Think it through, bet the France UK rate for quatorze Juillet will be more than the UK France rate for the same date. Just go try.

I hate to have to say it but I instinctively scent xenophobic Mail readers at play. Of course that is a conclusion I cannot draw from the known facts and I could never prove it. It is as likely to be true as the OP's and others hypotheses however.


----------



## rogerblack (May 1, 2005)

thieawin said:


> contacting the company is a bit naive! You can book any conbination of singles and returns you like if you know your dates in advance.
> 
> The computer booking system will not identify where you are connecting in from or your nationality, as such, so it clearly has to be that "British couple" and "French couple" are just shorthand for a round trip originating in UK or a round trip originating in France.
> 
> ...


Interesting points - they can usually tell from your IP address whether you are in the UK or not (same as BBC iPlayer knows when you're in furrin parts - grrr).

I was looking at comparative prices via PandO, Seafrance & Eurotunnel the other day and the Eurotunnel website actually requires you to select which country you live in before it quotes . . .

I was pleasantly surprised that on the C&CC Carefree site for the examples I looked at it actually IS cheaper than booking direct, although it's a pain in the botty that you have to fill in the ins & outs of a nanny-goat's wotsit just to get to the quoted price.

Oh and Me, read the Daily Mail - never! Actually I gave up reading any newspapers yonks ago, they're all full of opinions and speculation rather than facts. (Of course, that's only my hypothesis - I can't prove it as I don't read them!)
:wink:


----------



## rayc (Jun 3, 2008)

thieawin said:


> I hate to have to say it but I instinctively scent xenophobic Mail readers at play. Of course that is a conclusion I cannot draw from the known facts and I could never prove it. It is as likely to be true as the OP's and others hypotheses however.

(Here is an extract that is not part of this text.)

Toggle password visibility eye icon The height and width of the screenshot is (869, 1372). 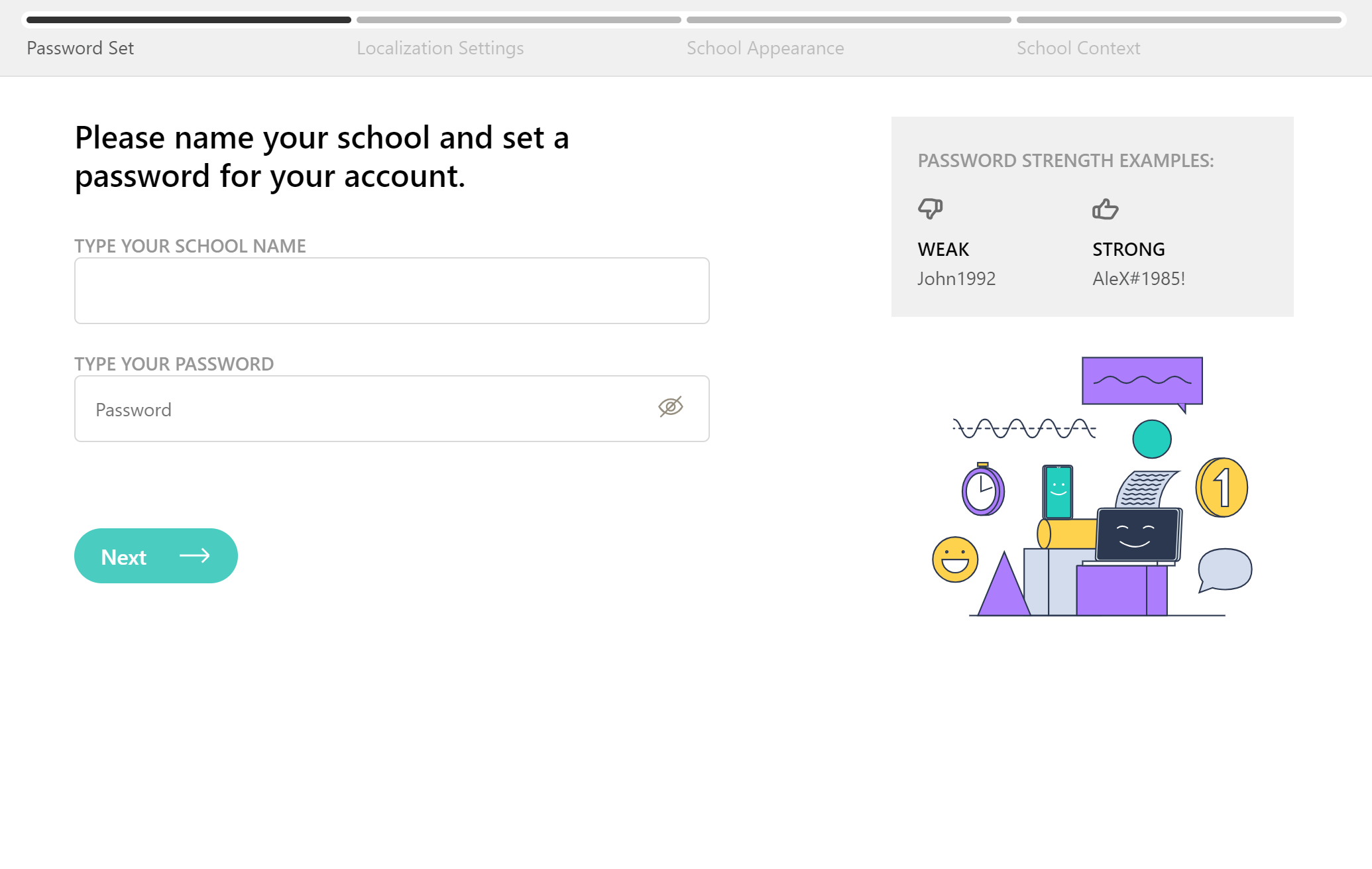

I'm not xenophobic and I know that like me Uncle Norm loves France and most things French. I do not know if he reads the Mail but having met him several times know he is a learned Gentleman of high repute. That does not mean though that I am blind to the idiocinrecies of Brittany Ferries pricing system which roughly means increasing their prices to coincide with UK school holidays.

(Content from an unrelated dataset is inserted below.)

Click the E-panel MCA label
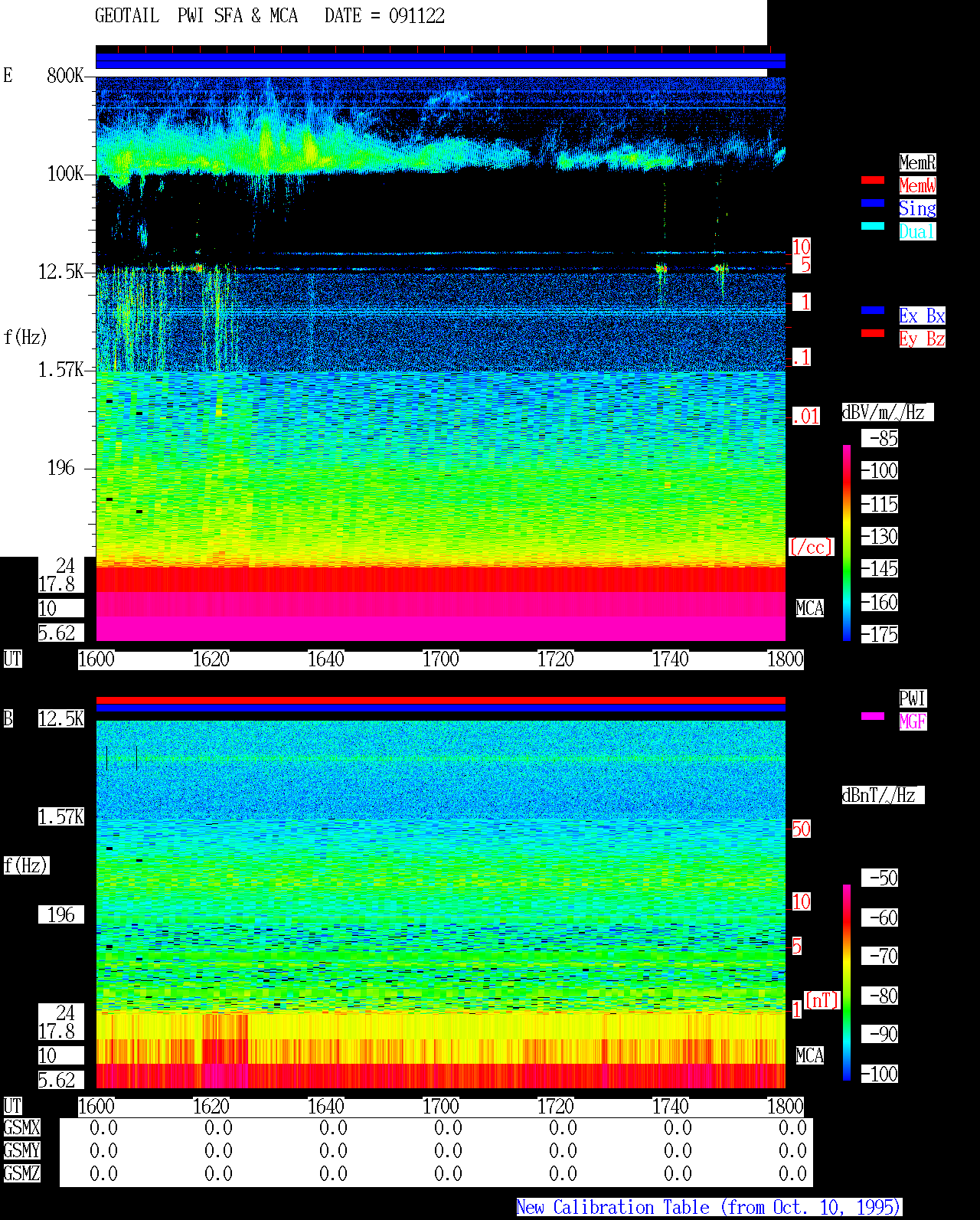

Stilll Vive la France and can't wait for my return there in April.


----------



## eurajohn (May 9, 2005)

Never tried the Norfolk line route since moving to France but if you check out the other operators, put in same date and as close as possible times, you will find the French - UK route will always be dearer than the UK - France option, also whenever I get an email promotion from one of the ferry operators (they assume I still live in UK I think) the special rate is never available if your journey starts in France.
We now normally used LD Line Newhaven - Dieppe it's not a bad boat and the crossing is OK very price competitive a well.


----------



## Gazzer (May 1, 2005)

I don't see what maths or the brand of paper that you read has to do with this thread?

Go on the web site and try for your self. I challenge you to find anything approaching a 22 Euro each way crossing from the UK at any time!

And rip off Britain does exist. I travelled the world for years and have also been 'around the block' a few times. A lifetimes experience has shown me that we consistently pay more for goods and services :evil:


----------